In our latest EIPA in Conversation With episode „European Defence Procurement in a Changing Geopolitical Landscape„, we explored how Europe’s defence procurement is evolving in response to a rapidly deteriorating security environment. With conflicts stretching from the Middle East to Ukraine, defence has become a central political priority. Europe is living through a turbulent security period, where regional conflicts can have global repercussions and directly shape procurement strategies.
There is increasing willingness among EU member states to cooperate, with geopolitical pressure acting as a catalyst for joint procurement. However, progress is slow, mainly because agreeing on common requirements remains difficult.
The core issue is not overregulation, but fragmentation. National approaches have created inefficiencies, and Europe continues to pay for its fragmentation. While new EU instruments aim to enable faster procurement within the rule of law, their impact depends on whether member states actually use them.
Significant gaps remain. Only about 10% of defence spending is reported at EU level, limiting transparency. At the same time, joint procurement raises unresolved legal questions around authority, rules, and jurisdiction.
In practice, cooperation is complex. There is no clear roadmap, and member states must navigate case-by-case arrangements with varying levels of experience and capacity.
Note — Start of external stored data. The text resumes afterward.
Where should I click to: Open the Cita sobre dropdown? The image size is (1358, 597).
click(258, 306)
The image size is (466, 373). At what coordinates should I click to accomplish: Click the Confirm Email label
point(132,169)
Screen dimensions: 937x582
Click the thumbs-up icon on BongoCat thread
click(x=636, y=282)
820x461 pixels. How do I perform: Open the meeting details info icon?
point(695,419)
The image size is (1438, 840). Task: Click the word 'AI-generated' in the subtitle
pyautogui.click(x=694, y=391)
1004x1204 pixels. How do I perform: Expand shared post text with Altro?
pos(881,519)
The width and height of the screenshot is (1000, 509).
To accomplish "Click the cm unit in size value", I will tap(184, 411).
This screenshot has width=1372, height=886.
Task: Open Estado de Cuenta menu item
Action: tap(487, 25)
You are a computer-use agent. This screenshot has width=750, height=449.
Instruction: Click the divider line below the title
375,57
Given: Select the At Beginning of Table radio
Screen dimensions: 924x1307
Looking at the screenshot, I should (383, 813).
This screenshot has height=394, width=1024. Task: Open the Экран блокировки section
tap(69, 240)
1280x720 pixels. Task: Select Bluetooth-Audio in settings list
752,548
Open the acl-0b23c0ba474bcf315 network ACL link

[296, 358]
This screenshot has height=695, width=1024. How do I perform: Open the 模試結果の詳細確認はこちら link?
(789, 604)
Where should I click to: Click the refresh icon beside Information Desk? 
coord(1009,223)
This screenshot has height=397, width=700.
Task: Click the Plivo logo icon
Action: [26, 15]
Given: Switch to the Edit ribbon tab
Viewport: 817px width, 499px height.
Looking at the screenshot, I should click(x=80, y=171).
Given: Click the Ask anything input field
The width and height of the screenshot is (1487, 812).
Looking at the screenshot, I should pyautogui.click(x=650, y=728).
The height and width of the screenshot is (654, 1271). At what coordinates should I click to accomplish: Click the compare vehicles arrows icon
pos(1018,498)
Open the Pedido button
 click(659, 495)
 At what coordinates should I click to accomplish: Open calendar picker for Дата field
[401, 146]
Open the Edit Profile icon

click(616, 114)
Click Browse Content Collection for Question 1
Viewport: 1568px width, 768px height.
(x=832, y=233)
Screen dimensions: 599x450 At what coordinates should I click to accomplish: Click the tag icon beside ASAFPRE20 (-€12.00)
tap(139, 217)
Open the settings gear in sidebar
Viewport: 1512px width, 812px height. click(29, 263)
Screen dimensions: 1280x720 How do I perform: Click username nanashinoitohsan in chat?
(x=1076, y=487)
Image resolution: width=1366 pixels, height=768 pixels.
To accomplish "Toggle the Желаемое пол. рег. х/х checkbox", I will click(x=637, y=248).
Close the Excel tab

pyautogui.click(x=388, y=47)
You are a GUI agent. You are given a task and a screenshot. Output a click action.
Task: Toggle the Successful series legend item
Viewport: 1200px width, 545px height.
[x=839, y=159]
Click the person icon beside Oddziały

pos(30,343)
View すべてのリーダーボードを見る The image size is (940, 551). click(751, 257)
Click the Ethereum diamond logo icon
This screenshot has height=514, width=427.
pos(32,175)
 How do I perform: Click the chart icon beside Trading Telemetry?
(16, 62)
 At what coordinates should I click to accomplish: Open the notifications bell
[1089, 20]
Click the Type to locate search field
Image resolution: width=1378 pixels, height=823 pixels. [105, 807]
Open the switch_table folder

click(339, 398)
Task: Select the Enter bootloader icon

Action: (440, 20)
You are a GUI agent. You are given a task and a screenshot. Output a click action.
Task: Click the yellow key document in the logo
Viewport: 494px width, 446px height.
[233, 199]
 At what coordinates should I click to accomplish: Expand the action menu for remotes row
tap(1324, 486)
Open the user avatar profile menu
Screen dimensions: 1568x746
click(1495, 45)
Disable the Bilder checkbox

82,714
National interests still dominate. Many countries prioritise their own defence industries, leading to slow decision-making, over-customisation, and reduced interoperability.
Although the EU has the necessary tools, they are underused. The real barriers are political: limited trust, diverging threat perceptions, and reluctance to give up control. Efforts to accelerate procurement may even deepen fragmentation, as states bypass EU frameworks.
For now, progress is likely to be incremental, through better use of existing tools, less customisation, improved transparency, and smaller “coalitions of the willing.”
European defence procurement is evolving, but remains fragmented and driven by national priorities. Real progress will depend on political will, trust, and a shared strategic vision.